About the prior neuron-steering work

The primary goal of our work is not to provide a practical model steering method, but rather to serve as a first step toward understanding the safety mechanisms and safety alignment in large language models (LLMs). Therefore, we focus on decoding safety alignment into the most fundamental computational units—neurons. Representation Engineering [1] adopts a top-down approach, starting from high-level representations. While it is currently more practical, its contribution to interpretability is relatively limited. Circuit Breakers [2], as a follow-up work, shares a similar philosophy. Sparse Autoencoder (SAE) is a promising tool for interpretability, but whether SAE features are faithful to the original models remains an open question [3]. We also plan to investigate safety neurons from the perspective of SAEs in future work.

[1] Zou, Andy, et al. "Representation engineering: A top-down approach to AI transparency." arXiv 2023.

[2] Zou, Andy, et al. "Improving alignment and robustness with circuit breakers." NeurIPS 2024.

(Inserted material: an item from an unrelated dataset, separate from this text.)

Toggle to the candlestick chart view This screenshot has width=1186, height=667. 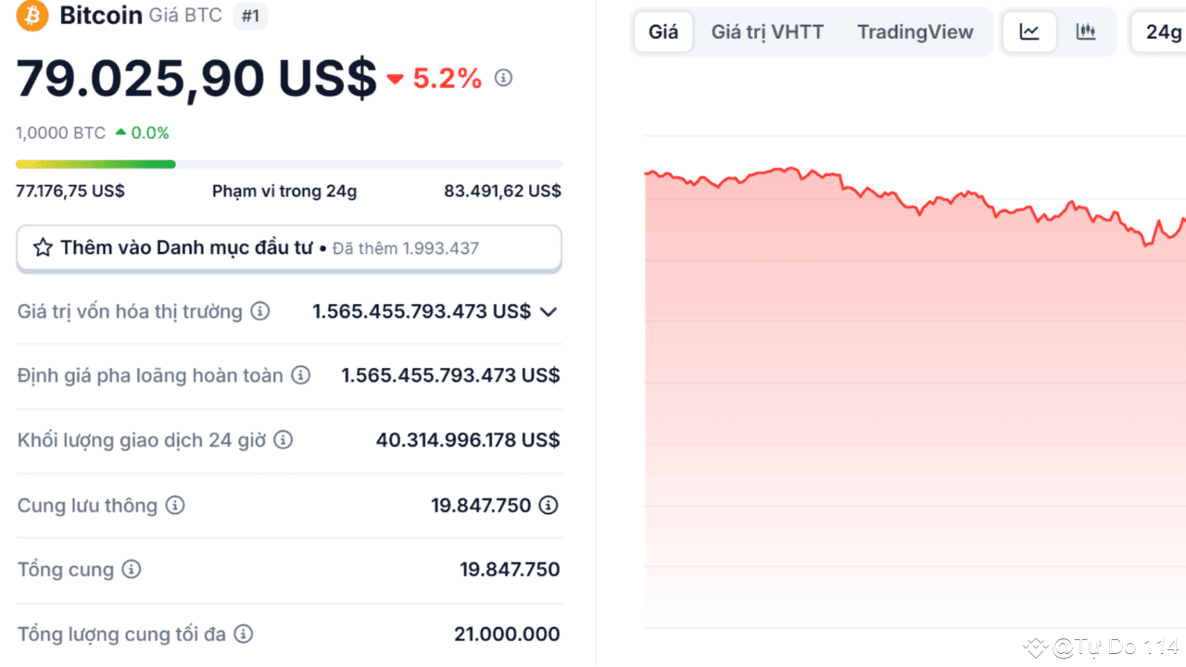pos(1085,31)
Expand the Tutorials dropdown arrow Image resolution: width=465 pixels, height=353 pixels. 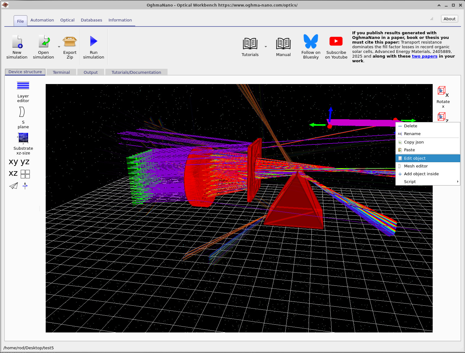click(x=266, y=46)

[3] Leask, Patrick, et al. "Sparse autoencoders do not find canonical units of analysis." ICLR 2025

Q2 Sparsity Stability

From our current results, we observe that the sparsity of safety neurons is more closely related to the extent of model training rather than model size alone. Models trained during the same period—such as Llama-7B/14B, Mistral-7B, and Gemma-7B—exhibit similar levels of sparsity. In contrast, Qwen2.5-3B shows higher sparsity compared to these models (it has a similar number of neurons as Llama2-7B despite its smaller model size). This observation is also reflected in related work [4], which suggests that as model capabilities increase, the model's abilities become increasingly concentrated in a smaller, sparser subset of neurons. We think this is an interesting phenomenon for future research rather than a weakness of our work.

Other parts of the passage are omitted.